O diventi una macchina di morte, o vieni ucciso

Ahmad Mohamed Arrabat - 11 maggio 201511 maggio 2013 Hay Almaydan

Il giovane nella foto si chiamava Ahmad Mohamed Arrebat. La notizia della sua morte è giunta alla famiglia i primi giorni di maggio: il giovane era un militare dell’esercito regolare di istanza in una località ai confini con l’Iraq. Ahmad era stanco della guerra, stanco delle rappresaglie, stanco di quella vita che non aveva scelto e in cui non si sentiva felice. Il giovane ha così deciso di defezionare e lasciare le armi, ma è stato catturato dalle autorità irachene, che lo hanno consegnato nelle mani dei colleghi siriani.
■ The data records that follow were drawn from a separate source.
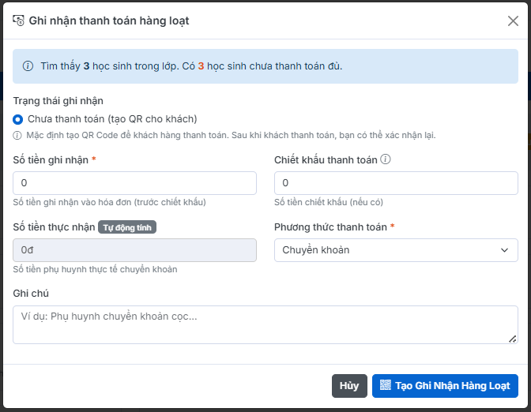The image size is (531, 412).
Task: Click the Số tiền ghi nhận label
Action: tap(51, 160)
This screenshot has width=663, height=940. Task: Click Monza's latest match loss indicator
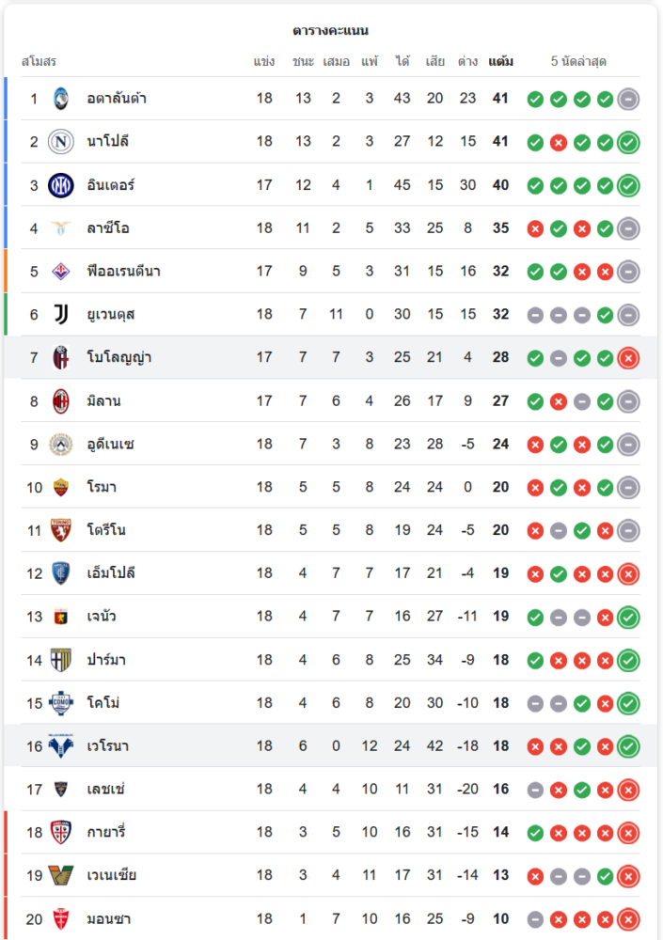[x=628, y=919]
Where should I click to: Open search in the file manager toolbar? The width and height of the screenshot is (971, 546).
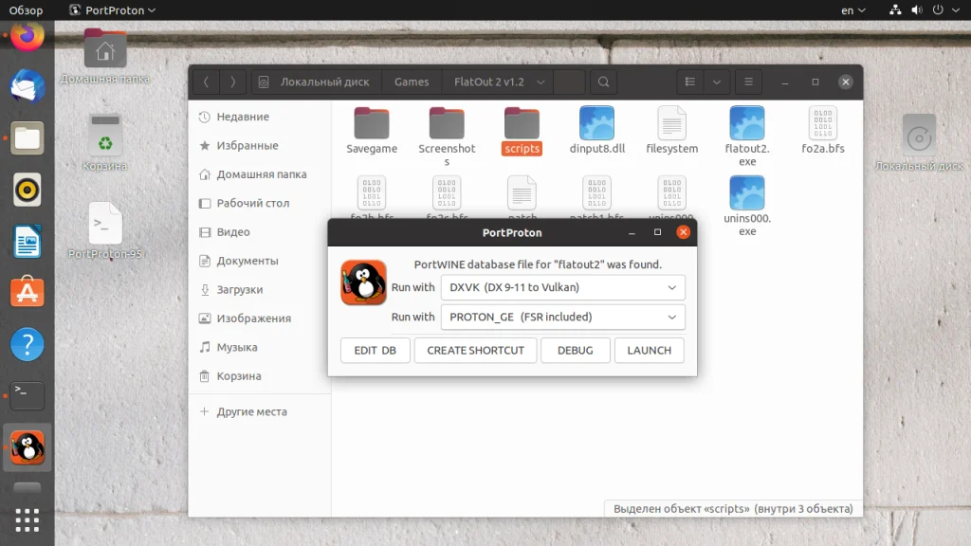[603, 82]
Il corpo di Ahmad è tornato a casa avvolto in un sudario, pieno di lividi, con segni di tortura indicibili. Ahmad non era nato per combattere, non avrebbe mai causato volontariamente la morte di nessuno. Ora Ahmad è libero.

Lo stesso destino è toccato a molti altri giovani siriani che hanno lasciato le armi rifiutando di uccidere i loro stessi famigliari. Ahmad non ha voluto trasformarsi in una macchina di guerra e la guerra lo ha ucciso. Un’altra vittima innocente di una situazione disumana.